Effect of polydispersivity and porosity on the elastic properties of hollow particle filled composites
Introduction
Syntactic foams are fabricated by dispersing hollow microspheres in a matrix material with a twofold purpose: to embed closed cell porosity in the matrix, thus reducing the material density while controlling the size and distribution of the porosity; and to reinforce the matrix phase by using particles of a stiffer material than the matrix (see Narkis et al., 1982). Increasing interest towards understanding the properties of syntactic foams has resulted in extensive experimental studies (see for example Gupta et al., 2001, Gupta et al., 2004, Kishore et al., 2010). These studies have demonstrated that the properties of syntactic foams can be tailored by changing either the particle volume fraction or the wall thickness. Such approaches are also used in developing functionally graded syntactic foams, which show significantly higher energy absorption capabilities under compressive loading than plain syntactic foams containing random distribution of particles (see for example Caeti et al., 2009). Through characterization of numerous compositions and material systems, these studies have provided insight into the structure-property correlations for syntactic foams under a variety of loading conditions, including tensile, compressive, flexural, and impact (see for example Kim and Mitchell, 2003, Kishore et al., 2005, Gupta et al., 2010). These studies have highlighted the possibility of tailoring the mechanical, thermal, and electrical properties of syntactic foams (see for example Grosjean et al., 2009, Gupta et al., 2006, Shabde et al., 2006, Wouterson et al., 2004, Zhang and Ma, 2009). The ability of tailoring syntactic foams has played an important role in enabling their applications in a diverse set of fields, including marine structures, aerospace structures, and sports equipment (see for example Ishai et al., 1995).
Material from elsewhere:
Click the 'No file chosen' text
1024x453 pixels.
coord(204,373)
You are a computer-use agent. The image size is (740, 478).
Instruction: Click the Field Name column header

Compared to the extensive experimental literature, relatively few modeling efforts on syntactic foams are available. In Huang and Gibson (1993), the elastic properties of syntactic foams are analyzed by studying the infinitely dilute hollow inclusion problem. In Marur (2005), the three-phase homogenization scheme originally proposed in Christensen and Lo (1979) is adapted to study syntactic foams. In Porfiri and Gupta (2009), the differential scheme (see McLaughlin, 1977, Norris, 1985, Zimmerman, 1991) is applied to model the elastic properties of syntactic foams, obtaining good agreement with experimental results in high inclusion volume fraction range.
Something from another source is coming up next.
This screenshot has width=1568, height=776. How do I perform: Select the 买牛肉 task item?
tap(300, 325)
A common underlying theme in these models is to assume particles to be of same size and wall thickness. However, this assumption is not close to the reality and limits the usefulness of some of these approaches. Fig. 1(a) shows a randomly selected sample of glass microspheres obtained from 3M, MN. These microballoons are commonly used in manufacturing syntactic foams (see for example Bardella and Genna, 2001, Wouterson et al., 2004) and have an average particle diameter of 40 μm and density of 460 kg m−3. The micrograph shows that the actual particle size varies over a wide range, from about 10 μm to 100 μm. In addition, the wall thickness of each particle can be different and can also exist over a large range. Fig. 1(b) schematically represents such polydispersion in the size and wall thickness of these microballoons. The top row of particles in Fig. 1(b) illustrates inclusion size polydispersion, whereas the bottom row represents polydispersion in the inclusion wall thickness. A recent experimental study (see Gupta et al., 2010) has shown that the size and wall thickness values for a large batch of particles are indeed close to the nominal values supplied by the manufacturer. However, sieving these particles according to their size and measuring the true particle density of each fraction show that larger particles have lower density due to thinner walls (see Gupta et al., 2010). This implies that the larger size particles will be more compliant, thus indicating that modeling polydispersivity can provide better predictive capabilities.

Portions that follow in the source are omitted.